The **user-local app install** is `install.sh` (private venv + `~/.local/bin` launchers +
desktop entry, no root; handles the `python3-venv` prerequisite) plus a self-extracting
**`.run`** (pure-Python self-extractor, `packaging/make_run.py`, built by CI). *Pending:*
config/module selection + `systemd --user`
service enable.
- **M12 Session sharing / remote assist** (D16) — let a helper inspect a user's machine, in
an escalating ladder: (1) **diagnostic bundle export** (inventory + recent log + report,
one-way), (2) **live read-only view** over a user-chosen tunnel (Tailscale/cloudflared/SSH,
no hosted relay), (3) **gated interactive terminal** wrapping tmate/sshx (read-only by
default; read-write only on explicit consent — a deliberate exception to D9). Per-session
consent, ephemeral revocable tokens, audit log.
- **M13 Auto-update** (D18) — *check + auth implemented:* updates are **gated to Gitea account
holders** via a Personal Access Token, stored **encrypted in the OS keyring** (`secret-tool`)

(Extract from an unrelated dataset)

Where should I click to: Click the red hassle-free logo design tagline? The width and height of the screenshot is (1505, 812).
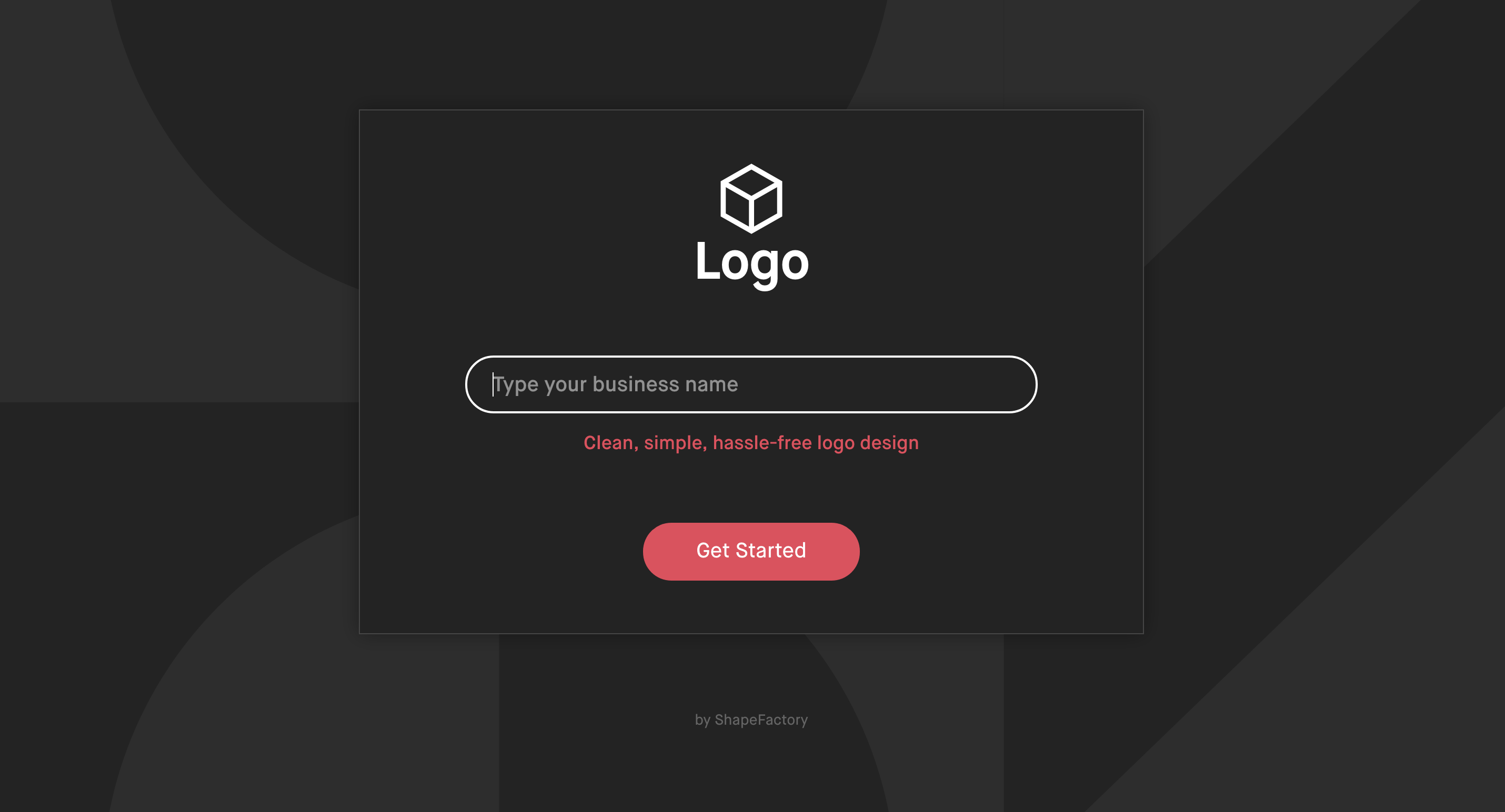click(x=751, y=442)

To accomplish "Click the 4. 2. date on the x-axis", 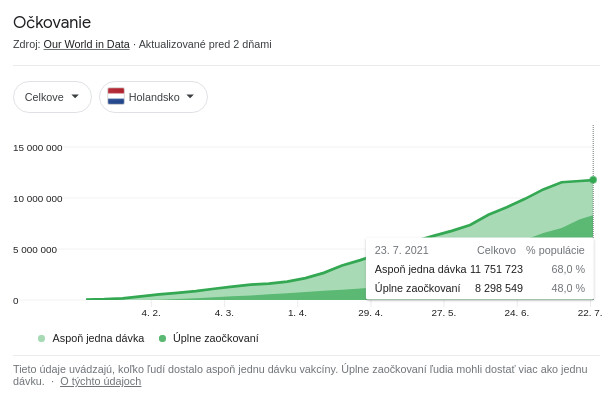I will pyautogui.click(x=151, y=313).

with a 0600-file fallback (`config.load_token`/`save_token`/`token_backend`). `core/updates`
queries the releases API with the token; CLI `login`/`logout`/`update`; GUI Setup "Update
access" panel + sidebar states. The no-root **self-update apply** is implemented:
`rigdoctor update` runs an authenticated `pip install --upgrade "rigdoctor[gui] @
git+https://oauth2:<token>@…@<tag>"` into the user-local venv (GUI "Update to v…" button +
restart prompt; token scrubbed). Installed via the user-local **`install.sh`** /
self-extracting **`.run`** (M9).
*Original plan:* On launch, check the public Gitea releases API and
**self-update a user-local install with no root** (download → verify checksum/signature →
atomic symlink swap → restart, incl. the daemon). HTTPS-only, version-check-only (no
telemetry), opt-out-able. Surfaced in the GUI; `rigdoctor update` in the CLI. (`.deb` users
update via apt instead.)
## Bundles (final — D14)
- **Essential:** M1 + M3 + M4 *(the MVP, NVIDIA-only — D5)*
- **Monitoring:** M2 + M8
- **Diagnostics:** M5 + M6
- **Desktop UI:** M10 + M11 *(adds PySide6)*
- **Sharing:** M12 *(session sharing / remote assist — D16)*
## MVP candidate — *confirmed (D5)*
**M1 + M3 + M4 (Essential), NVIDIA-only, CLI-first.** Gives a working tool that captures the
GPU crash and explains the logs — deliverable before the installer, GUI/tray, or multi-vendor
work.
</content>